2D chromaticity diagram.

Figure 2

sRGB in white compared to Apple P3 in black.

Real World Comparison — The Teal Lake

I selected a series of test images to analyze the difference in real usage. Using soft proofing in Lightroom against a DCI-P3 target, images were selected which exceed sRGB but which P3 could reproduce. A pair of files was exported for each image, one in ProPhoto RGB, and the other converted to sRGB. Then I visited an Apple Store and annoyed the staff (sorry!). I did bring my calibration tool with software, but they did not let me use it to profile the display. It is very difficult to photograph a screen and have the subtle color differences show up. Most of my illustration here will be generated overlays.

Very turqoise lake with submerged trees, sandy bottom, surrounded by rocks and trees.

Figure 3

First Lake in Valley of Five Lakes, Canada. Image is in Adobe RGB colorspace.

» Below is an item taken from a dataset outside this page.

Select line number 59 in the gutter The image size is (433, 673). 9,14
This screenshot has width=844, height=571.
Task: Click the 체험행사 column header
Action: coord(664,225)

First off is this lovely photo of a lake in Canada. The teals in this photo represent a case where Adobe RGB surpasses P3, and both colorspaces are markedly larger than sRGB. The composite overlay ( figure 4 ) indicates which areas of the image are not reproducible by which colorspaces. Red is not reproducible by sRGB, blue not reproducible by sRGB or Apple P3, and green is not reproducible by sRGB, Apple P3, or Adobe RGB. Each colorspace in turn has better coverage of teal hues, and therefore can reproduce more of the image.

Lake photo from Figure 3. Overlaid with a heat map indicating which ares of the image are out of gamut. At the bottom of the image is a section with 3D LAB plots showing how the colorspaces differ.

Figure 4

The red overlay correlates to sRGB. At the bottom left is a 3D plot representing sRGB in color and Adobe RGB in white. The red shaded area indicates the colorspace coverage sRGB is missing to display these teal colors. The overlays on the main image and on the 3D plots relate to roughly the same colors, just a different visual representation. 3D LAB profiles will be discussed briefly later.

Real World Comparison — The Orange Car

Bright orange sports car on a trailer. Photo directly from the side.

Figure 5

E92 BMW M3, modified to be almost the same as the rare M3 GTS. California. Image is in Apple P3 colorspace.

I like orange cars, so does the P3 colorspace. Orange is one of the areas where P3 exceeds both Adobe RGB and sRGB. In this composite overlay ( figure 6 ) sRGB cannot reproduce any of the orange paint whereas P3 can get pretty much all of it. Note that if you are viewing this page on an extended gamut display  figure 3, 5, and 12  have been reproduced in extended colorspace. You can download and view these if your browser does not support extended colorspaces.

Car photo from Figure 5. Overlaid with a heat map indicating which ares of the image are out of gamut. At the bottom of the image is a section with 3D LAB plots showing how the colorspaces differ.

Figure 6

The colors change with each image to keep them visible. I can't use red here because it blends in too much with the orange. The representation is the same.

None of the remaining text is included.